Task to carry out: Write out all of the records below again, changing every "Given" to "Instruction" and keeping everything else the same. Leave the pictures out of your answer.

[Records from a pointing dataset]
>>>

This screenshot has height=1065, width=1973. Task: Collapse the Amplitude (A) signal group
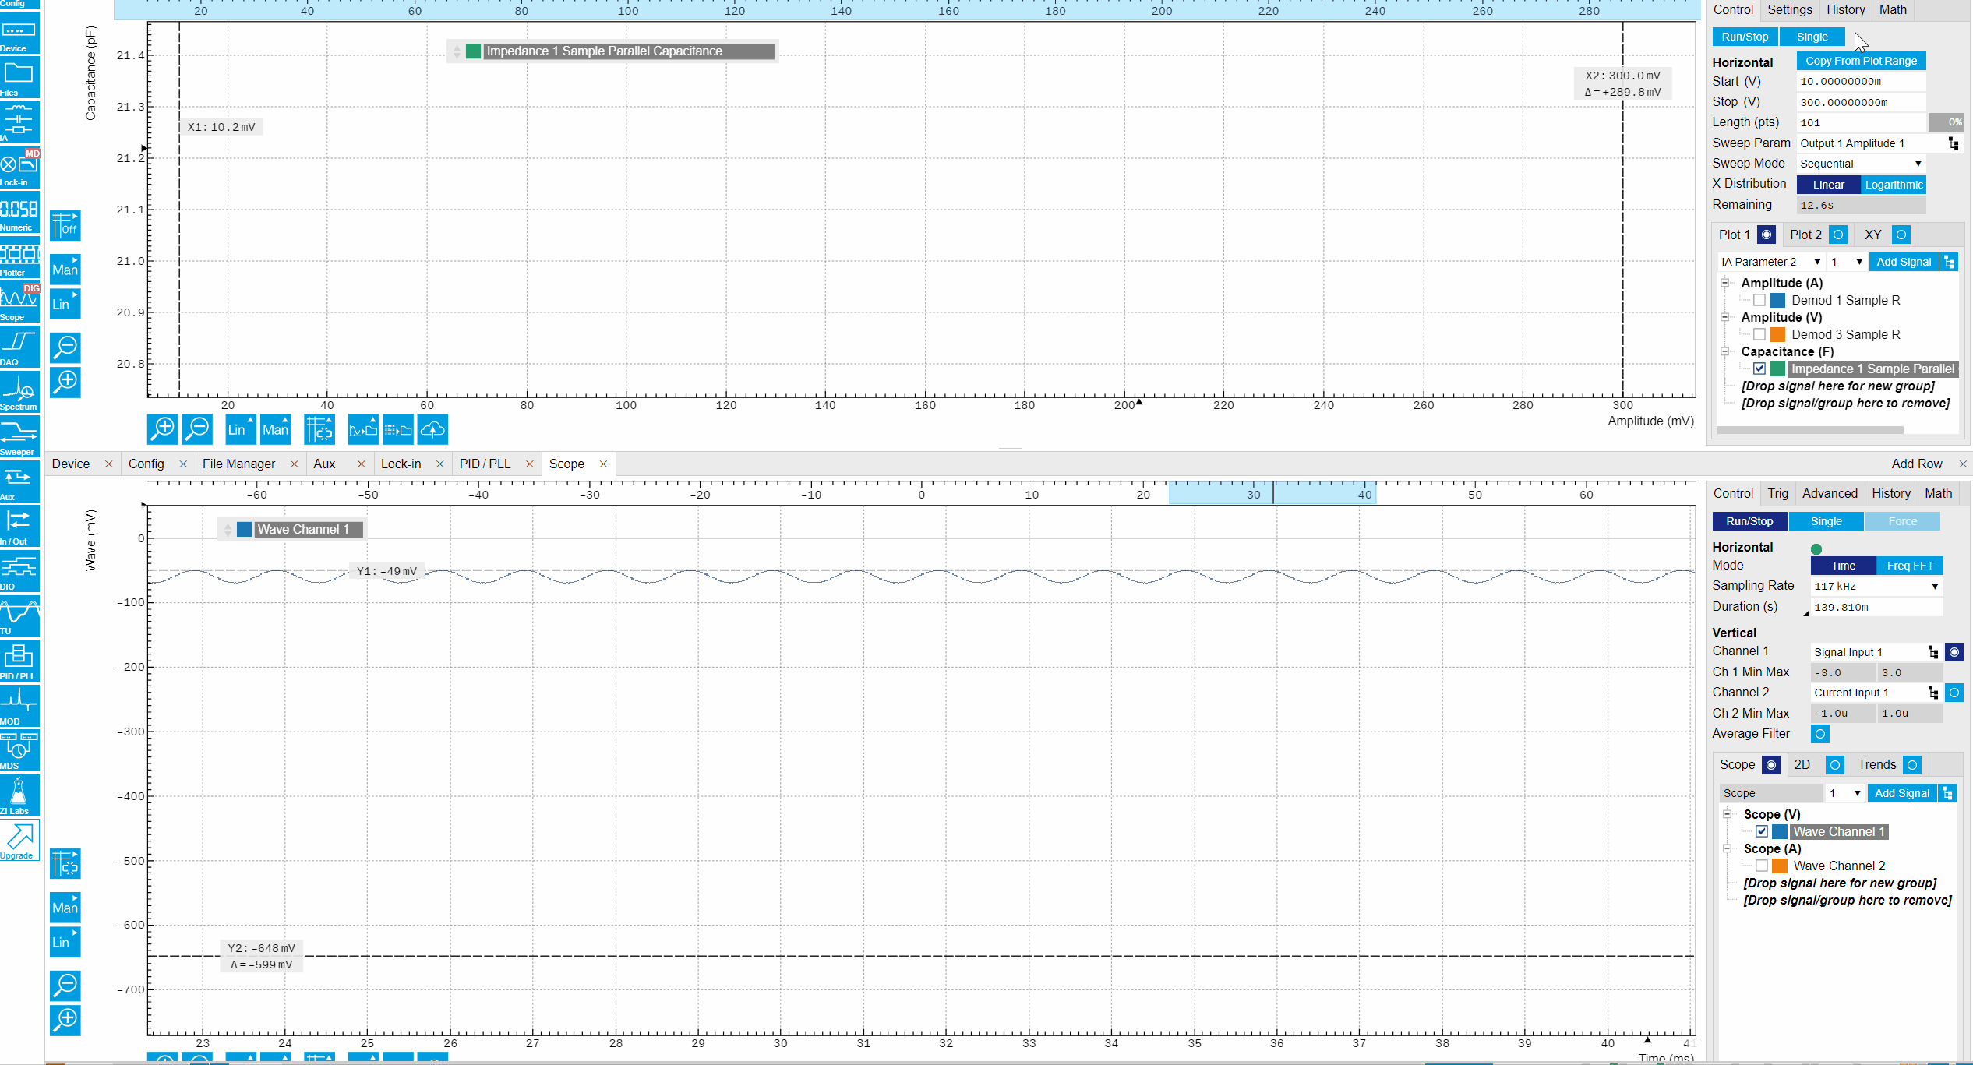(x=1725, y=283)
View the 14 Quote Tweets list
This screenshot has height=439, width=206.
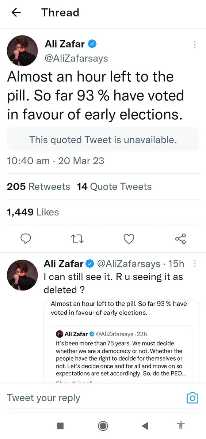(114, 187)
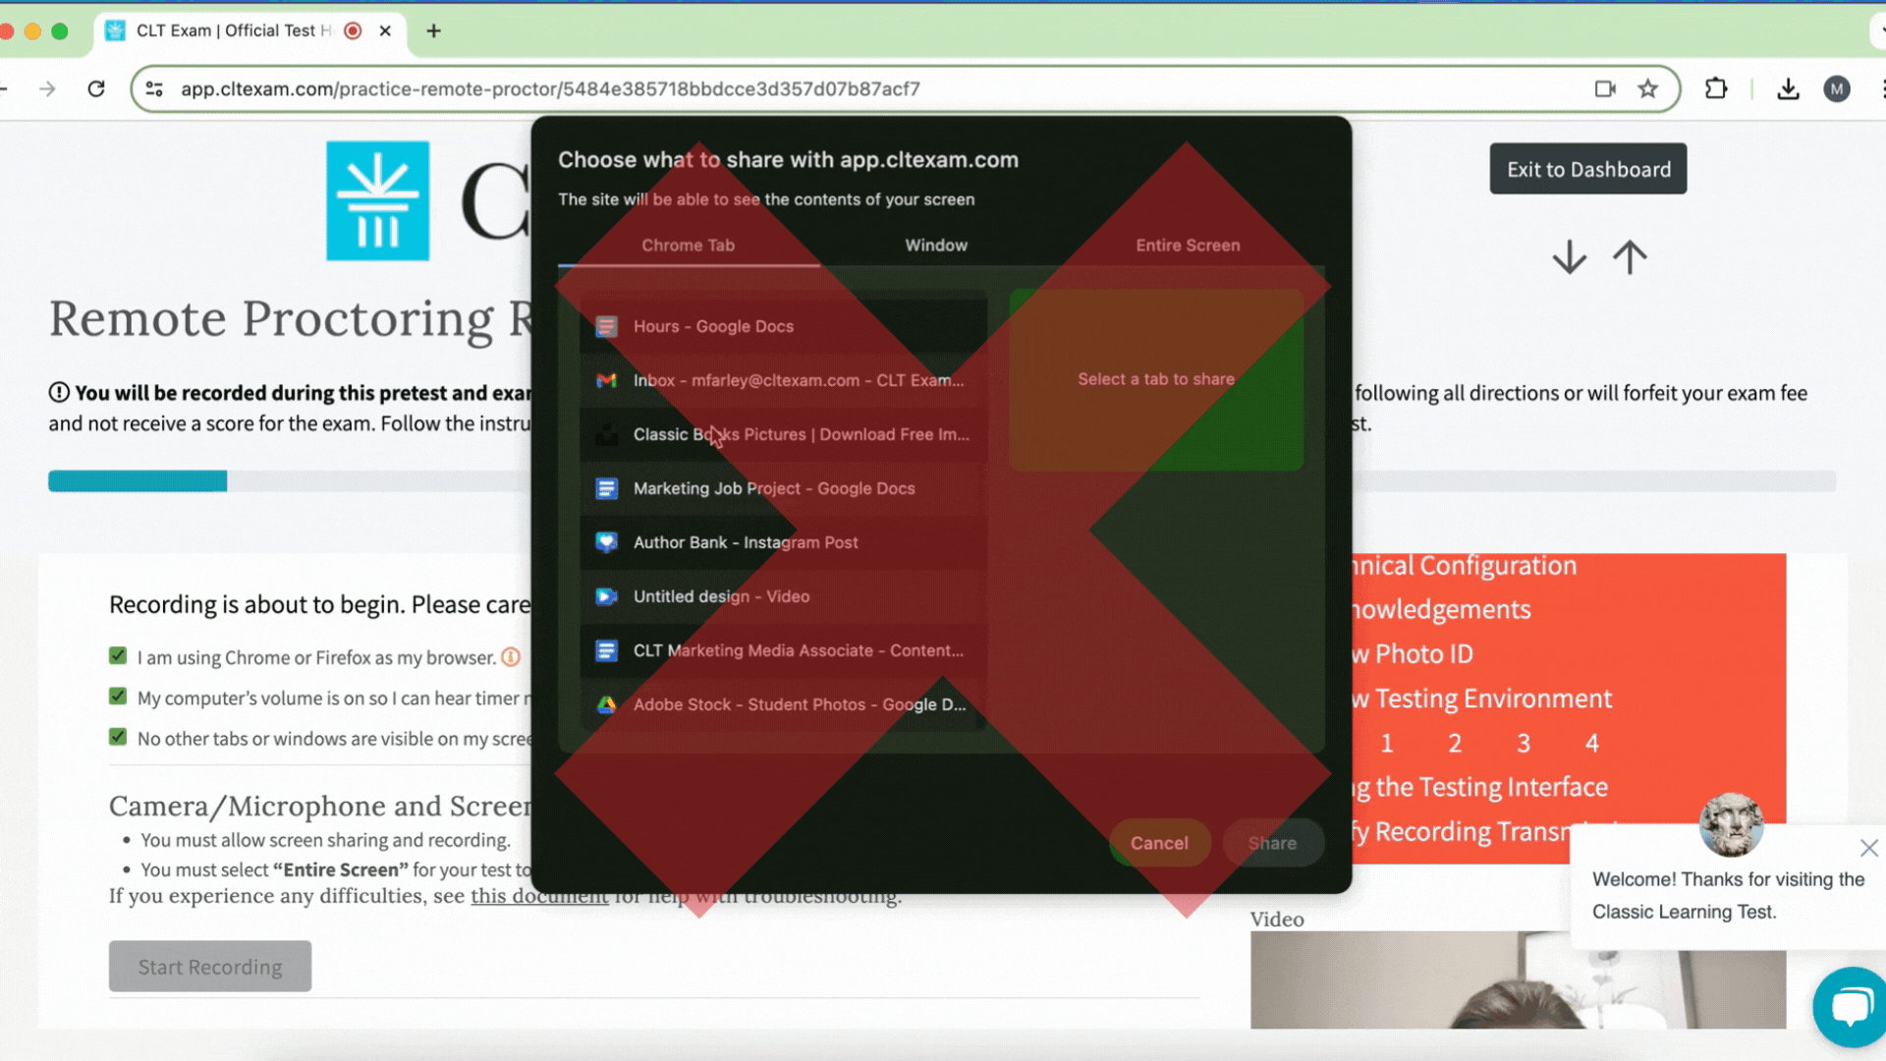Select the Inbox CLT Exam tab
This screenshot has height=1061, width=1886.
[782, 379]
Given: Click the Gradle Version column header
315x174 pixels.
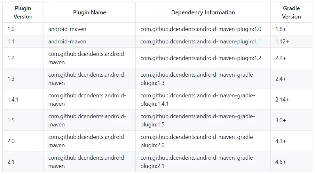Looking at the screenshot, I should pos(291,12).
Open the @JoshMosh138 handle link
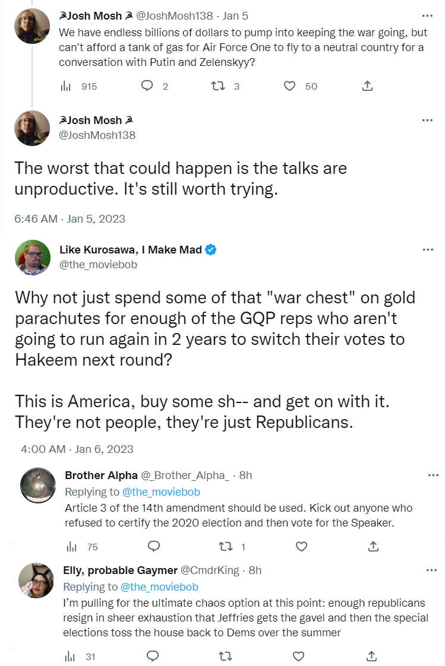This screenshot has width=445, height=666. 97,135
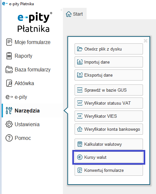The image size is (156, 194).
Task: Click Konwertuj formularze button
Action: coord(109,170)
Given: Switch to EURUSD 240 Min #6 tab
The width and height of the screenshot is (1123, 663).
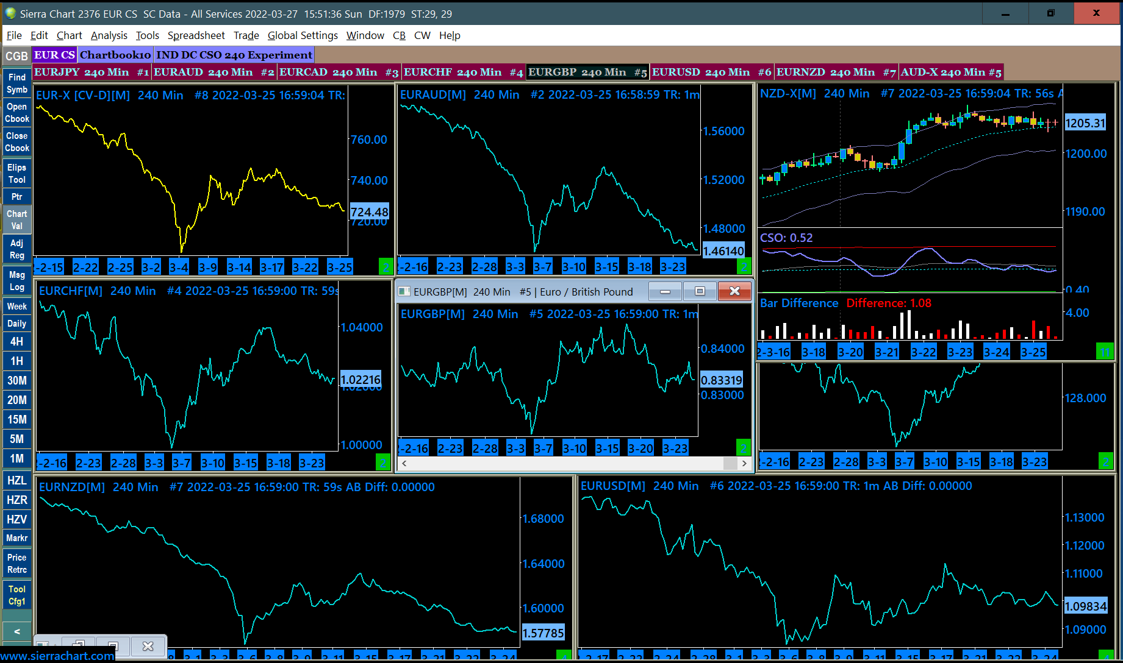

<<<

Correct output:
This screenshot has height=1065, width=1973. Task: Collapse the Amplitude (A) signal group
(x=1725, y=283)
View the 14 Quote Tweets list
This screenshot has height=439, width=206.
(114, 187)
Select the Inbox CLT Exam tab
This screenshot has height=1061, width=1886.
[782, 379]
Instruction: Click the Gradle Version column header
315x174 pixels.
Looking at the screenshot, I should pos(291,12).
Open the @JoshMosh138 handle link
This screenshot has width=445, height=666. 97,135
The image size is (156, 194).
Task: Click Konwertuj formularze button
Action: coord(109,170)
Instruction: Switch to EURUSD 240 Min #6 tab
The width and height of the screenshot is (1123, 663).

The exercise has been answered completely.